▶ ASSIGNMENT: In the entries that follow, identify the line containing "Обращение (399, 45)" and return it together with all later lines, exactly as they appear.

▶ RECORDS FOR THIS EXERCISE:
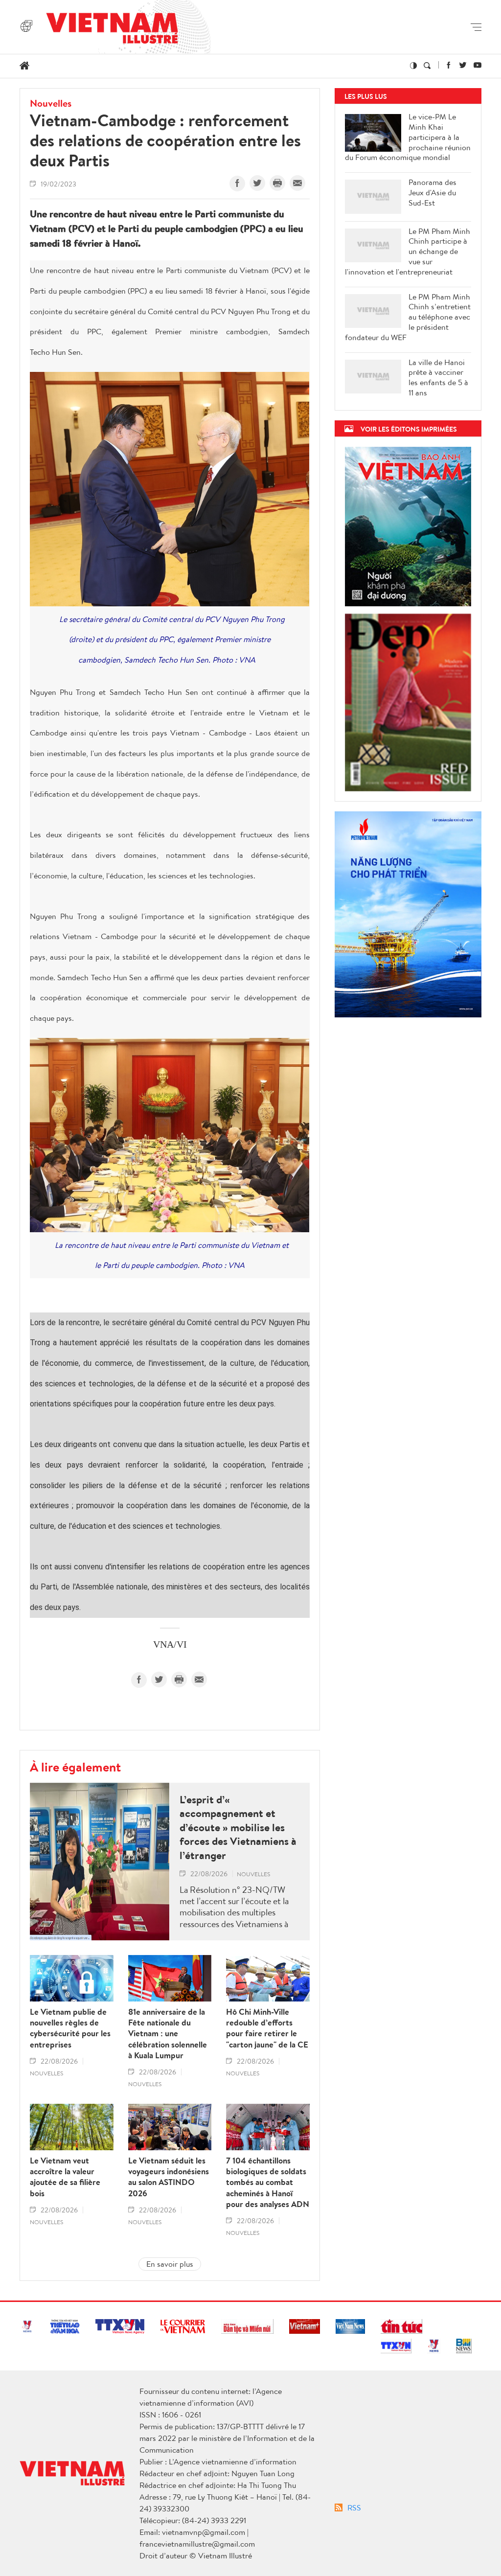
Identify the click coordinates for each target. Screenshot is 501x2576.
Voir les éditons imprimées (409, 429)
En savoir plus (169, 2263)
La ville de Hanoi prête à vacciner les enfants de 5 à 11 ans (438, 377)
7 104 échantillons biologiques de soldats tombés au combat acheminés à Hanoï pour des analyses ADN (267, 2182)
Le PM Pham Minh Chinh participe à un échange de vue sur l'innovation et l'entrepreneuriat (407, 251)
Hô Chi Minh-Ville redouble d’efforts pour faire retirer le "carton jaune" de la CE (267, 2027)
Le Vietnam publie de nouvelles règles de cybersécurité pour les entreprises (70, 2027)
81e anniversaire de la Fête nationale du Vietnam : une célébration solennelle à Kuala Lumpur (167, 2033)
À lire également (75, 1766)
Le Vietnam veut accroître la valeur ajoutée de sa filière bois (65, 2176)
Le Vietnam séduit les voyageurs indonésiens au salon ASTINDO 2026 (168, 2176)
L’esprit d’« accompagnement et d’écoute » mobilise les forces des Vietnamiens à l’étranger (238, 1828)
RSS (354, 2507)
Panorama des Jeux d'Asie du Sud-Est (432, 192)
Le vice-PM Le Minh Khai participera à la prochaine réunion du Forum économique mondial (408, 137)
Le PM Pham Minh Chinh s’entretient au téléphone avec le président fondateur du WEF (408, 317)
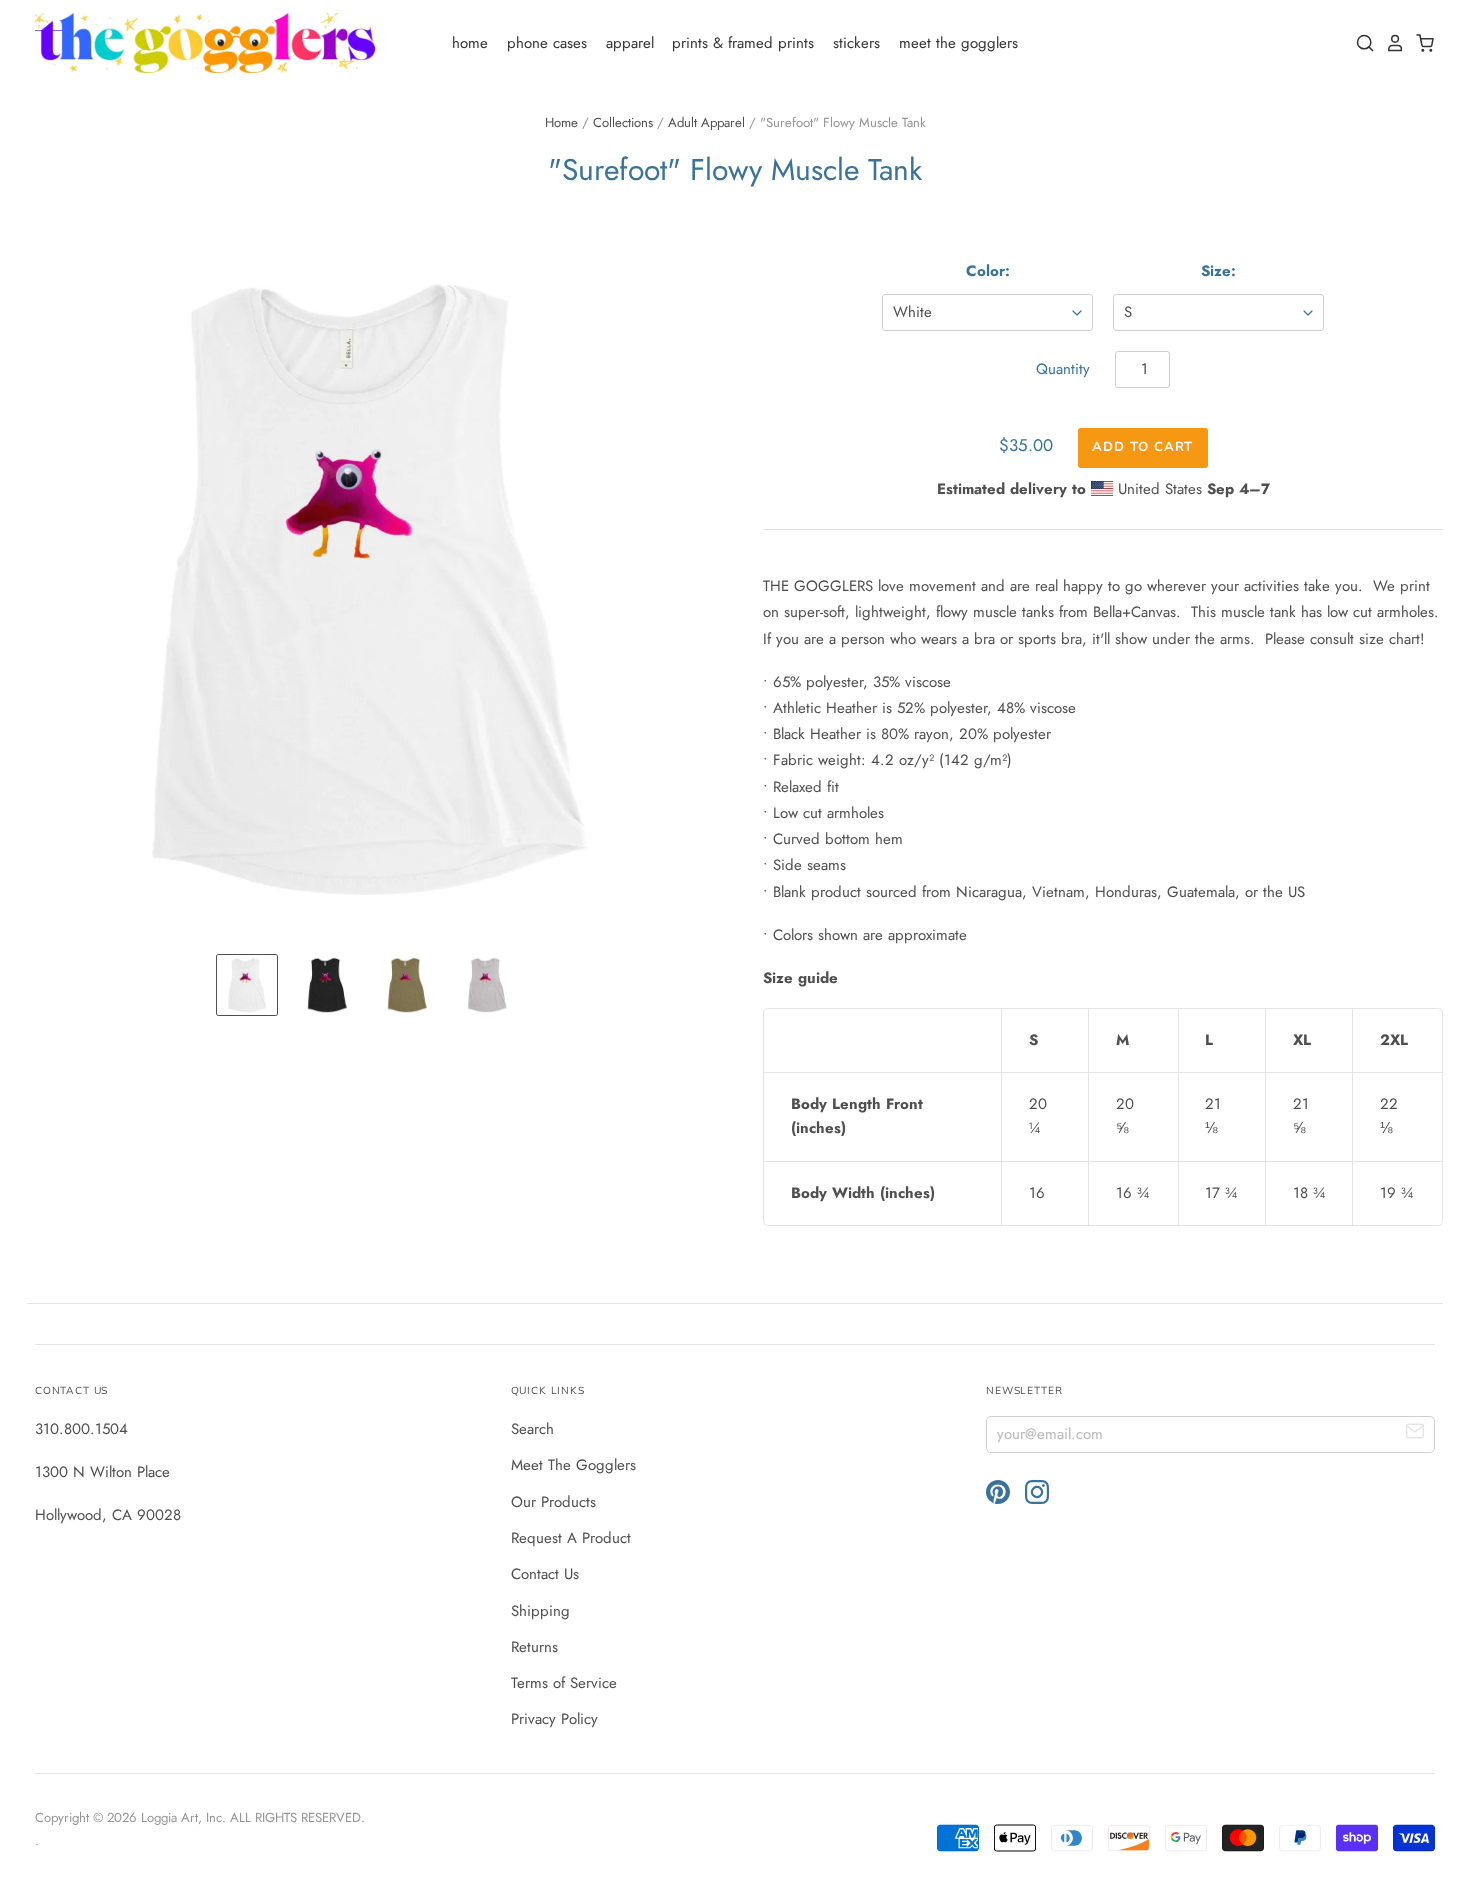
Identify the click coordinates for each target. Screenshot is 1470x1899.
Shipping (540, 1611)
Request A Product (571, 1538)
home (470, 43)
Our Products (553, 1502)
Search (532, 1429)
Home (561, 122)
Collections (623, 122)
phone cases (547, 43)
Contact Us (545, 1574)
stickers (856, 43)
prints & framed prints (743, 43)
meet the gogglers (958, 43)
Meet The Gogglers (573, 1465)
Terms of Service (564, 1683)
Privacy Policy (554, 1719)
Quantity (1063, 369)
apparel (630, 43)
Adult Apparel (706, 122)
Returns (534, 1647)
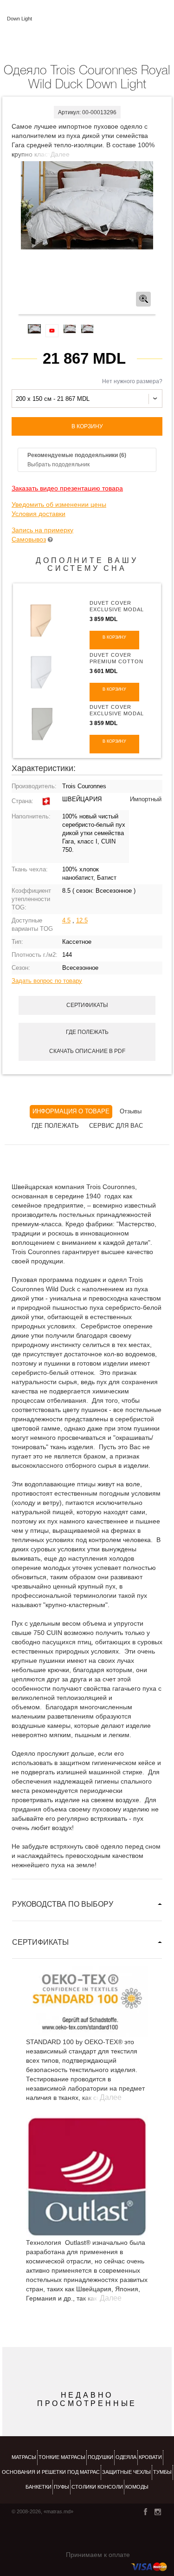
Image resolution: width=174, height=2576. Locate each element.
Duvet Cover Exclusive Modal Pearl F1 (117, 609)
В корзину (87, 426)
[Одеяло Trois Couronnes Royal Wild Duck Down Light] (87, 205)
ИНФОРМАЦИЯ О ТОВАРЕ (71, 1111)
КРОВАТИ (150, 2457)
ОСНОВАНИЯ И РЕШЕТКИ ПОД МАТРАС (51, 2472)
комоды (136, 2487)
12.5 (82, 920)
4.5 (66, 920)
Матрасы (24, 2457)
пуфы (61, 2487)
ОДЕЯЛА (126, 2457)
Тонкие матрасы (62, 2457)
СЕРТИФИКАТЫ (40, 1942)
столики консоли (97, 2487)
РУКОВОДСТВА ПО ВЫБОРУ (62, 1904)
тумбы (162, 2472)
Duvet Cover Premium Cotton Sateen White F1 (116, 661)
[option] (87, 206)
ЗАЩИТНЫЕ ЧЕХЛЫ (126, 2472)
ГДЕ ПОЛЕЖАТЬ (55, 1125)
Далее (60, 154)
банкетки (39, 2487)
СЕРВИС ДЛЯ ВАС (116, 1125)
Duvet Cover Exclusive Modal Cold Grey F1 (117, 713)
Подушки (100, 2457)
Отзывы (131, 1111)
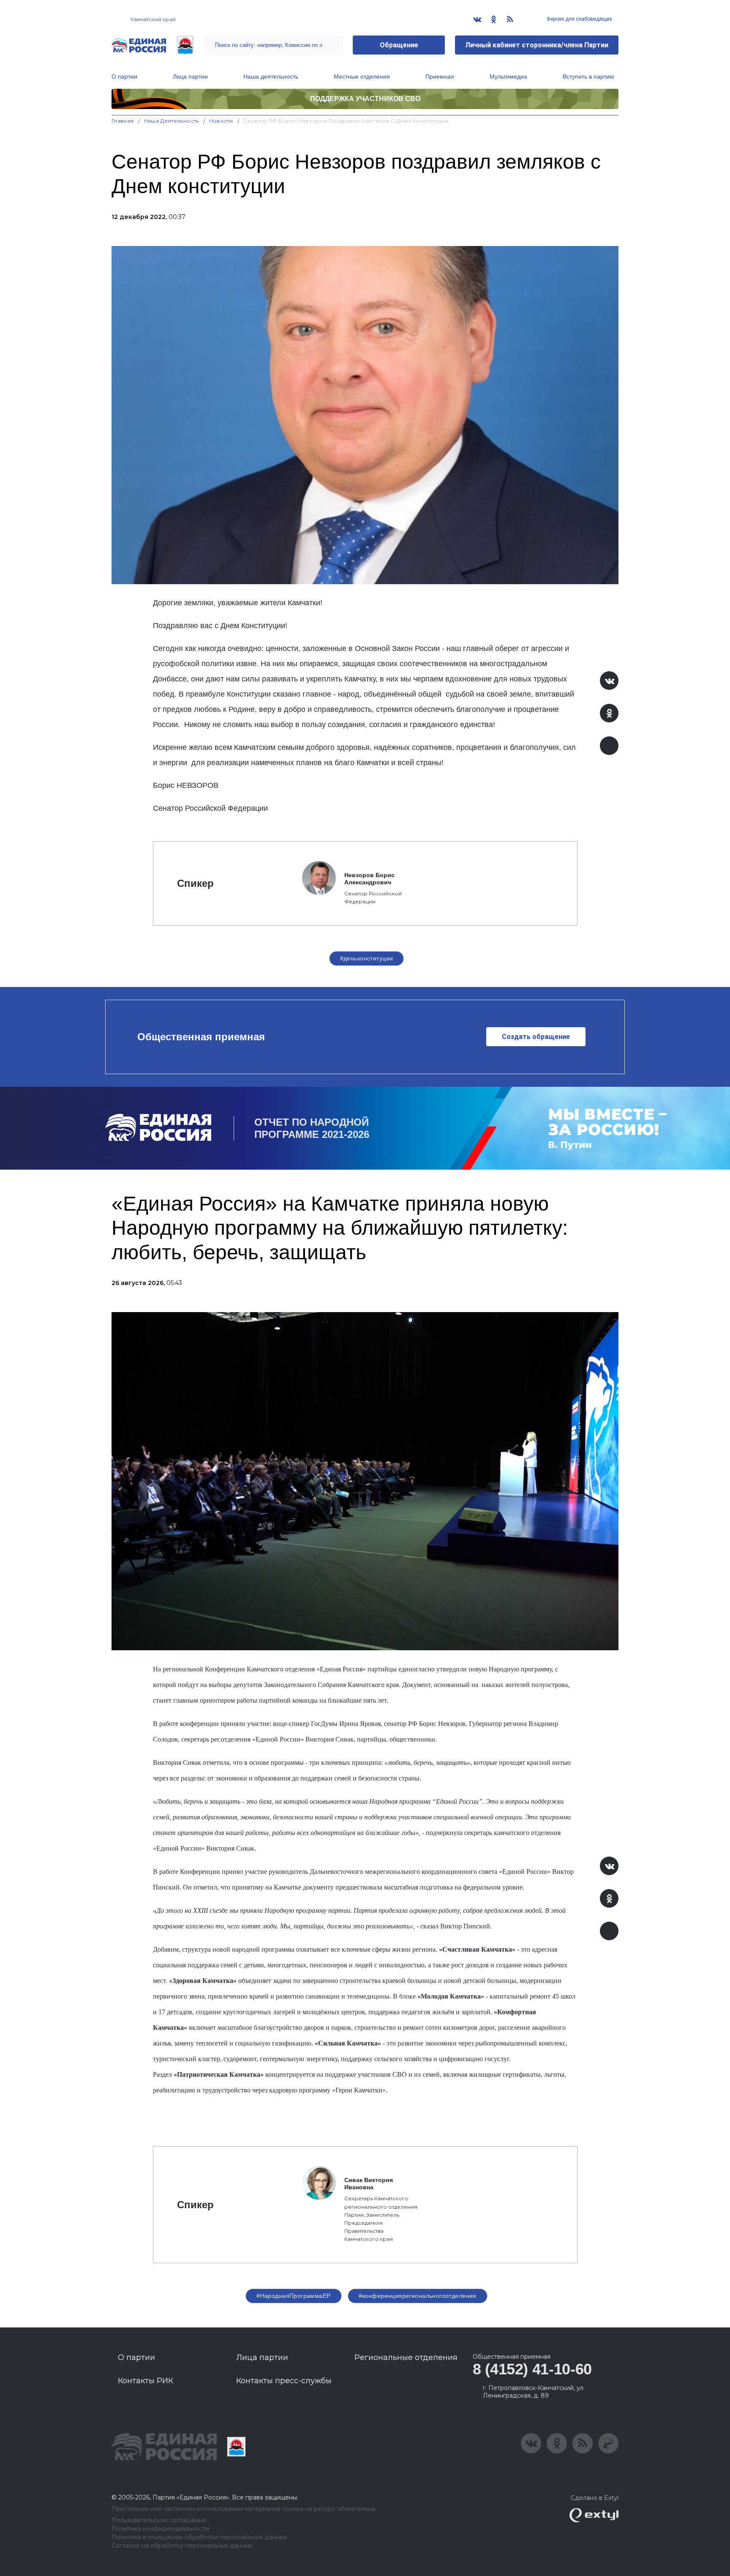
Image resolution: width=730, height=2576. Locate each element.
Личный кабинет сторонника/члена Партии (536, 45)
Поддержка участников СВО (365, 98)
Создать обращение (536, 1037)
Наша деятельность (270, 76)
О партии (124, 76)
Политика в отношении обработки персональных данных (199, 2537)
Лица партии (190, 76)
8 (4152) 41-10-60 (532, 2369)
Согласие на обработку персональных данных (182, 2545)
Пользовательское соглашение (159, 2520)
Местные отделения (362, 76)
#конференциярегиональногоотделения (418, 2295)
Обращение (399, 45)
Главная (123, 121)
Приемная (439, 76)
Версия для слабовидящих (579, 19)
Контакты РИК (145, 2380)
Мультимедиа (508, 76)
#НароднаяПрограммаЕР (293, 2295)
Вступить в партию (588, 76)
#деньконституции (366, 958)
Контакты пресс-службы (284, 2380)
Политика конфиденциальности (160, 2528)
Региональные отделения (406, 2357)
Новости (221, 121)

▶ SOLUTION TO THIS PROBLEM:
Обращение (399, 45)
Главная (123, 121)
Приемная (439, 76)
Версия для слабовидящих (579, 19)
Контакты РИК (145, 2380)
Мультимедиа (508, 76)
#НароднаяПрограммаЕР (293, 2295)
Вступить в партию (588, 76)
#деньконституции (366, 958)
Контакты пресс-службы (284, 2380)
Политика конфиденциальности (160, 2528)
Региональные отделения (406, 2357)
Новости (221, 121)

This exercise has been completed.